--- start Supplied material ---
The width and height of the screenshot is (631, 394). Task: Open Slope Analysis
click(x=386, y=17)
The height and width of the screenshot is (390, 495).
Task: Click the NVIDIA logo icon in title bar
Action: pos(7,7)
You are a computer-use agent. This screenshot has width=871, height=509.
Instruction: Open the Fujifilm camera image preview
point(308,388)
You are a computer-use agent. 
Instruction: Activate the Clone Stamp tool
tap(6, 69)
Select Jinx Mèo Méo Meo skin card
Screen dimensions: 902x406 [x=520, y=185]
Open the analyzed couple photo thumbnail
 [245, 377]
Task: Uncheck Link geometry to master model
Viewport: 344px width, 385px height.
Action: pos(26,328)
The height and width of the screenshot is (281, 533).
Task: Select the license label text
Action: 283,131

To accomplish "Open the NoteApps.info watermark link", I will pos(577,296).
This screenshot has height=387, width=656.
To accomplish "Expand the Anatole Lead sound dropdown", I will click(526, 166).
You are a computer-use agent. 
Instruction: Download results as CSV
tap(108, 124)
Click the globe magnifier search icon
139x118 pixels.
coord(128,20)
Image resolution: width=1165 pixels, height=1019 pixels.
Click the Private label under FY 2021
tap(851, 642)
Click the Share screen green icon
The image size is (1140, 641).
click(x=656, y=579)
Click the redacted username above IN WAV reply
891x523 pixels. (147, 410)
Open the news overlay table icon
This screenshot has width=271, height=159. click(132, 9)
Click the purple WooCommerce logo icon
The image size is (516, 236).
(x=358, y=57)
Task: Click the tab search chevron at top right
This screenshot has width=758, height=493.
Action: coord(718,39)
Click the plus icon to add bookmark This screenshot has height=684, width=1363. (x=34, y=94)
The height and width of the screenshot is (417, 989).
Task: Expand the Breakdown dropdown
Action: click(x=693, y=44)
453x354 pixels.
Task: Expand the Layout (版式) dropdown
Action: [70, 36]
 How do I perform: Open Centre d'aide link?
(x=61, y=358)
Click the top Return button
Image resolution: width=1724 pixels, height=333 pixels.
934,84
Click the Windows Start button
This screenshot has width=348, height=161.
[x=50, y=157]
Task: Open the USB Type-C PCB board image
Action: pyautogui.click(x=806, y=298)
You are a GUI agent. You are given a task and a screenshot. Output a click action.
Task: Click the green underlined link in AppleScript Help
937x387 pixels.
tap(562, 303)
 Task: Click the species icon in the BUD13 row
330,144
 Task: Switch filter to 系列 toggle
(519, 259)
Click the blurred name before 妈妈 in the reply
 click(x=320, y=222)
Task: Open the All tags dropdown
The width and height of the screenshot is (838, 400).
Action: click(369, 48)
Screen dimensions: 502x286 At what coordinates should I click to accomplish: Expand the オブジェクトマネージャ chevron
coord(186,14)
--- end Supplied material ---
Direction — Please rewrite the records above in full, substituting "Goal" for every "Instruction" and keeping everything else the same.

Solution to this problem —
The width and height of the screenshot is (631, 394). Task: Open Slope Analysis
click(x=386, y=17)
The height and width of the screenshot is (390, 495).
Task: Click the NVIDIA logo icon in title bar
Action: pos(7,7)
You are a computer-use agent. This screenshot has width=871, height=509.
Goal: Open the Fujifilm camera image preview
point(308,388)
You are a computer-use agent. 
Goal: Activate the Clone Stamp tool
tap(6, 69)
Select Jinx Mèo Méo Meo skin card
Screen dimensions: 902x406 [x=520, y=185]
Open the analyzed couple photo thumbnail
 [245, 377]
Task: Uncheck Link geometry to master model
Viewport: 344px width, 385px height.
Action: pos(26,328)
The height and width of the screenshot is (281, 533).
Task: Select the license label text
Action: 283,131

To accomplish "Open the NoteApps.info watermark link", I will pos(577,296).
This screenshot has height=387, width=656.
To accomplish "Expand the Anatole Lead sound dropdown", I will click(526, 166).
You are a computer-use agent. 
Goal: Download results as CSV
tap(108, 124)
Click the globe magnifier search icon
139x118 pixels.
coord(128,20)
Image resolution: width=1165 pixels, height=1019 pixels.
Click the Private label under FY 2021
tap(851, 642)
Click the Share screen green icon
The image size is (1140, 641).
click(x=656, y=579)
Click the redacted username above IN WAV reply
891x523 pixels. (147, 410)
Open the news overlay table icon
This screenshot has width=271, height=159. click(132, 9)
Click the purple WooCommerce logo icon
The image size is (516, 236).
(x=358, y=57)
Task: Click the tab search chevron at top right
This screenshot has width=758, height=493.
Action: coord(718,39)
Click the plus icon to add bookmark This screenshot has height=684, width=1363. (x=34, y=94)
The height and width of the screenshot is (417, 989).
Task: Expand the Breakdown dropdown
Action: click(x=693, y=44)
453x354 pixels.
Task: Expand the Layout (版式) dropdown
Action: [70, 36]
 How do I perform: Open Centre d'aide link?
(x=61, y=358)
Click the top Return button
Image resolution: width=1724 pixels, height=333 pixels.
934,84
Click the Windows Start button
This screenshot has width=348, height=161.
[x=50, y=157]
Task: Open the USB Type-C PCB board image
Action: pyautogui.click(x=806, y=298)
You are a GUI agent. You are given a task and a screenshot. Output a click action.
Task: Click the green underlined link in AppleScript Help
937x387 pixels.
tap(562, 303)
 Task: Click the species icon in the BUD13 row
330,144
 Task: Switch filter to 系列 toggle
(519, 259)
Click the blurred name before 妈妈 in the reply
 click(x=320, y=222)
Task: Open the All tags dropdown
The width and height of the screenshot is (838, 400).
Action: click(369, 48)
Screen dimensions: 502x286 At what coordinates should I click to accomplish: Expand the オブジェクトマネージャ chevron
coord(186,14)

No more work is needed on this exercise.